* **Dataset entries**:
◆ ◆ ◆
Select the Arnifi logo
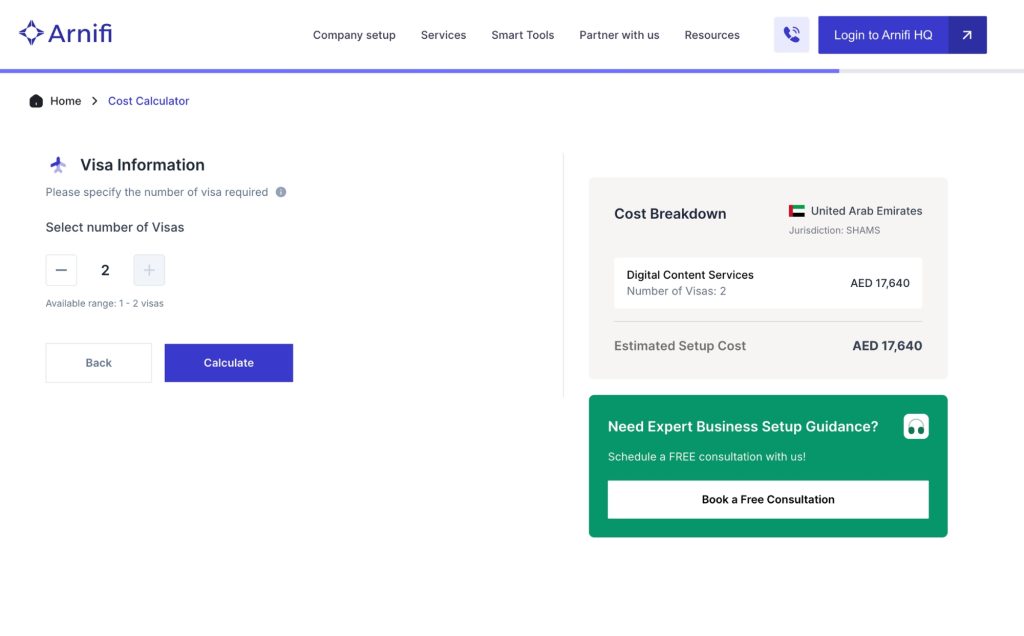 pos(65,31)
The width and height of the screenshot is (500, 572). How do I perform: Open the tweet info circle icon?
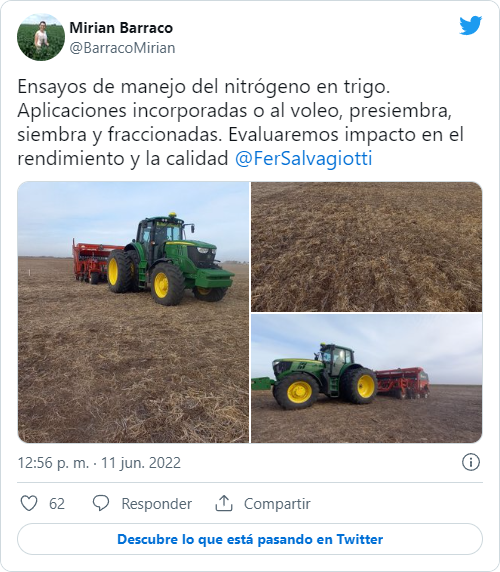tap(471, 462)
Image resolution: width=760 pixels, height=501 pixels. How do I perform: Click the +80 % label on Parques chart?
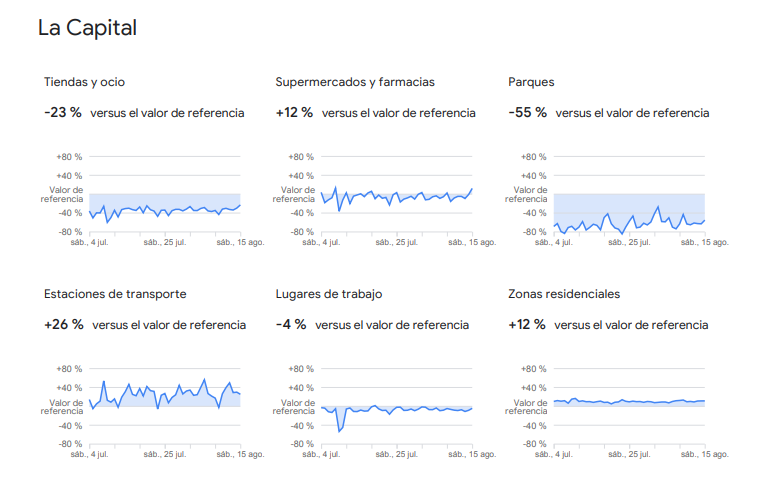tap(534, 157)
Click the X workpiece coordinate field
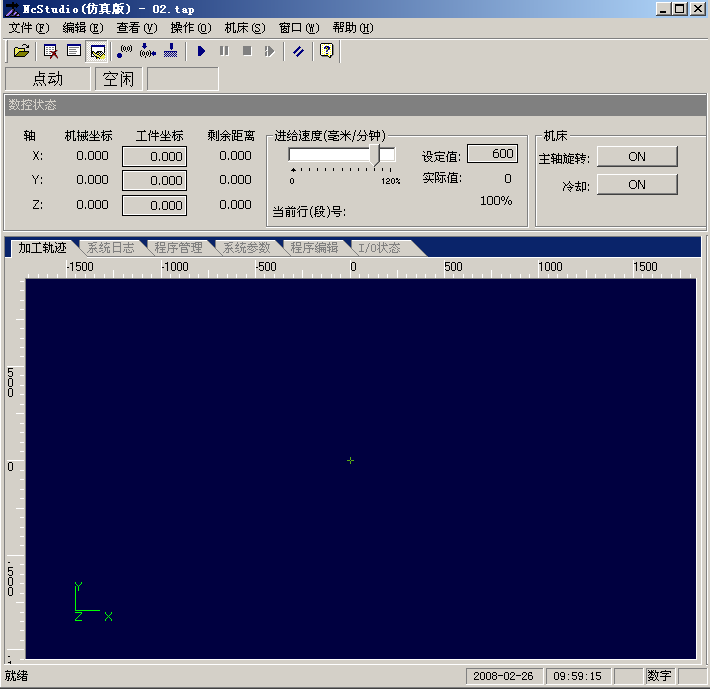Image resolution: width=710 pixels, height=689 pixels. coord(154,156)
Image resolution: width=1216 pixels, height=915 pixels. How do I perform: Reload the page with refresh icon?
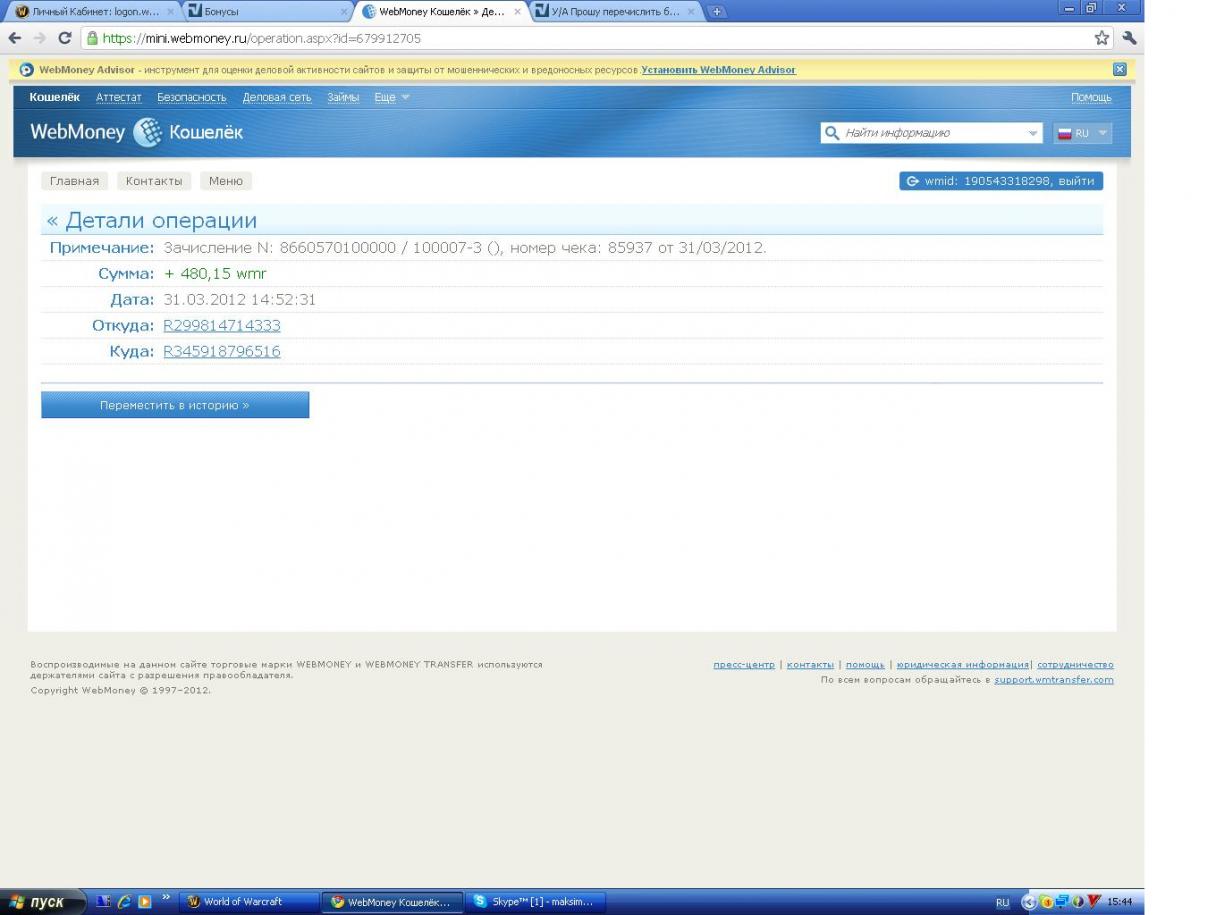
◆ ◆ ◆
* **The exercise**:
Give every line of the records above as a JSON list of strings, one string per line, with blank lines and pictures left out.

* **Answer to this exercise**:
[
  "Select the Arnifi logo",
  " pos(65,31)",
  "The width and height of the screenshot is (500, 572). How do I perform: Open the tweet info circle icon?",
  "tap(471, 462)",
  "Image resolution: width=760 pixels, height=501 pixels. How do I perform: Click the +80 % label on Parques chart?",
  "tap(534, 157)",
  "Click the X workpiece coordinate field",
  "Image resolution: width=710 pixels, height=689 pixels. coord(154,156)",
  "Image resolution: width=1216 pixels, height=915 pixels. How do I perform: Reload the page with refresh icon?"
]